Months of talking about a new contract for Shannon had gone almost nowhere, and he was faced with the unenviable task of trying to convince recruits to spend the next four years of their lives at Miami — while unable to guarantee them he'd actually be with the Hurricanes past the 2010 season.
"It was tough," Shannon said.
Not anymore. A new four-year contract was hammered out in May, giving Shannon some measure of security. And with a depth chart that's finally loaded to his liking, Shannon thinks he might have the kind of team he needs to get the Hurricanes thinking about winning college football's biggest prize again.
When No. 13 Miami opens its season Thursday night against Florida A&M, Shannon believes he'll be sending the most talented Hurricanes team of his four-year tenure onto the field. All they have to do now, he says, is go out and prove him right.
"I think when he came in, he had to establish his new rules, his new regime," Miami kicker Matt Bosher said. "I think he did that. He came in and led with an iron fist for a while. Now he's kind of letting the team police ourselves before he had to step in. He's letting the senior class have a lot more responsibility and the team have a lot more accountability ... which I think is a good sign."
By now, his rules are well-known. Go to class. (The Hurricanes rank among major college football's leaders in the NCAA's Academic Progress Rate.) Don't get in trouble. (Only one player has been arrested in Shannon's three-plus years, and that was on a misdemeanor charge.) Make sure no one calls the coach's cell phone after midnight to report an issue.
All those changes in the off-field makeup are complete. The only thing left to do is win.
"There is such a need for a guy like Randy," said Florida A&M coach Joe Taylor, a Shannon fan who'll be a foe Thursday night. "He stands for all the good things. Not only is he a role model himself, but he's affecting that city in a very positive way. There's trouble all around the city. When you establish a program that mothers and fathers can point their kids to, then you're doing a great job."

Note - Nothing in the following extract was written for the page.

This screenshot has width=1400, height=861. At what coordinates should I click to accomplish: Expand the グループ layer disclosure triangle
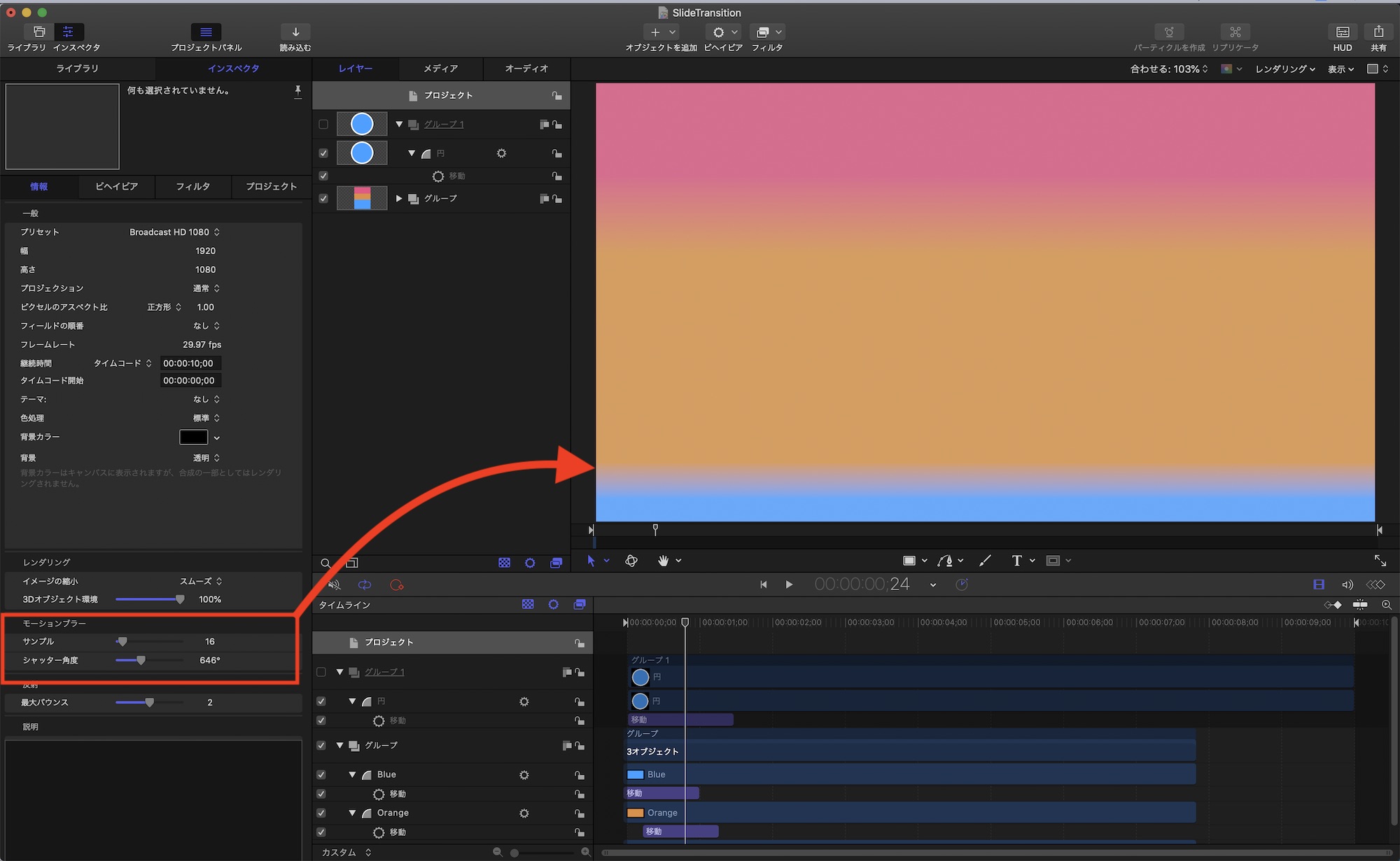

True, Shannon's mission is much bigger than what Hurricane fans might see.
He's a father figure to dozens of his players, many of whom turn to him when they have no one else to talk with, and those conversations are rarely about football. Running back Graig Cooper endured two bouts of personal tragedy this offseason, the specifics of which he wouldn't disclose, only to say that both times he turned to Shannon for advice on how to survive it all.

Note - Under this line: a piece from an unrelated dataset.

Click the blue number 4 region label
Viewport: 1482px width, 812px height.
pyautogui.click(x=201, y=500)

"It's not about football," Cooper said. "He teaches you how to be a man."
Then there's the off-the-field schedule that few are ever made privy to. Shannon — whose father was murdered and who lost three siblings to drug- and AIDS-related issues — goes into prisons, jails, halfway houses, wherever he can find a captive audience to talk about dealing with the adversities.
And those talks rarely revolve around football.
Miami was 5-7 his first season, then 7-6, then 9-4 a year ago. The Hurricanes haven't won an Atlantic Coast Conference title yet, and haven't won a bowl game since squeaking past Nevada in 2006 — the final game before Shannon took over the program.
Just about everything about the Hurricanes has changed since.
"We do not want to mess up coach Shannon's image, or tarnish his name or the University of Miami program," quarterback Jacory Harris said. "We're not kids who were raised doing things that way. Some of us may have broken pasts, but at the same time, we understand that we're in college now. We're grown men. We have to be mature young adults."
When players understand that, the winning simply has to fall into place, Shannon said.
Those close to Shannon — his tight circle of friends, his assistants, even some of Miami's upperclassmen — say he's calmer entering this season than any of his three previous with the Hurricanes.
Maybe it's the new contract. Maybe it's the sense Miami could be in the Bowl Championship Series hunt again.
Whatever it is, Shannon insists he's no different now than he was when the rebuilding process started in 2007, or when the contract talks were going nowhere in 2009.
"I'm kind of a confident guy," Shannon said. "I take pride in the guys I work with and the players are those guys. I don't know if there's pressure. I think you can see some great things about to happen here. You know when you're about to take that next step and go over the top. I think we're sitting there right now."